Kids and Health Care: Paying for Cobra

If you choose COBRA coverage, you have to pay the first premium within 45 days. And that first premium is likely to be high because it covers the period retroactive to the date your standard job-related coverage ended. Monthly payments are due according to health plan requirements, but COBRA rules allow for a 30-day grace period after each due date for payment.

COBRA also includes a controversial "short payment" rule. If your COBRA payment is short by an "insignificant amount" -- either 10 percent or $50, whichever is the less -- your former employer must accept the short payment as payment in full, or notify you of the deficiency and allow you another 30 days from the date that you receive the notification to correct the deficiency.

Regardless of how it pays its premiums, the plan must also allow you to pay premiums on a monthly basis if you want.

Your COBRA premiums can be increased if the costs of the health plan increase for everyone at the workplace -- but, generally, they will be set in advance of each 12-month coverage cycle.

Neither the health plan nor your former employer are required to send you monthly premium notices, so make sure you pay attention to due dates.

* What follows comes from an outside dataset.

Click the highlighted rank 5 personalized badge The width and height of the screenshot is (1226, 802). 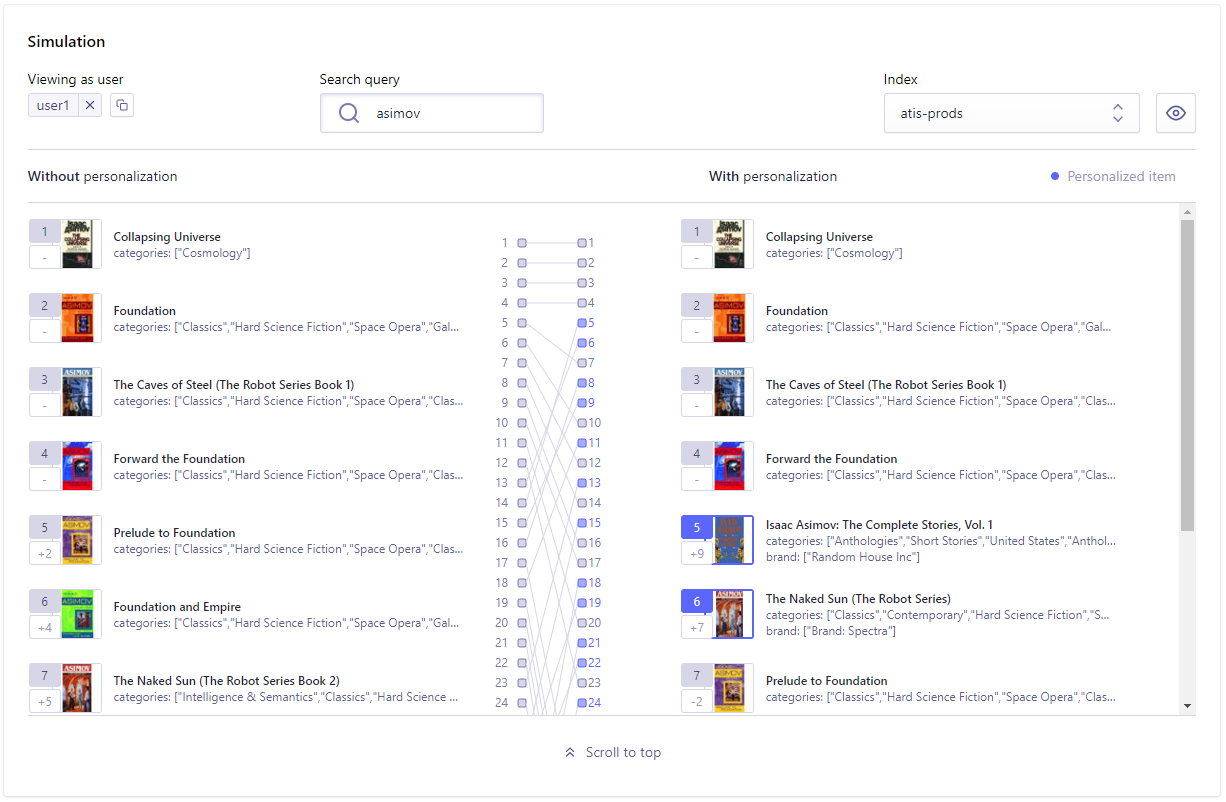point(697,527)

If the health plan offers former employees the option of converting from a group plan to an individual policy under COBRA coverage, you must be given that option and allowed to switch within 180 days of your COBRA coverage's end. But you'll pay individual -- not group -- rates, which are almost always more expensive. The advantage of doing this: You will usually be able to keep the individual coverage beyond the COBRA time limits.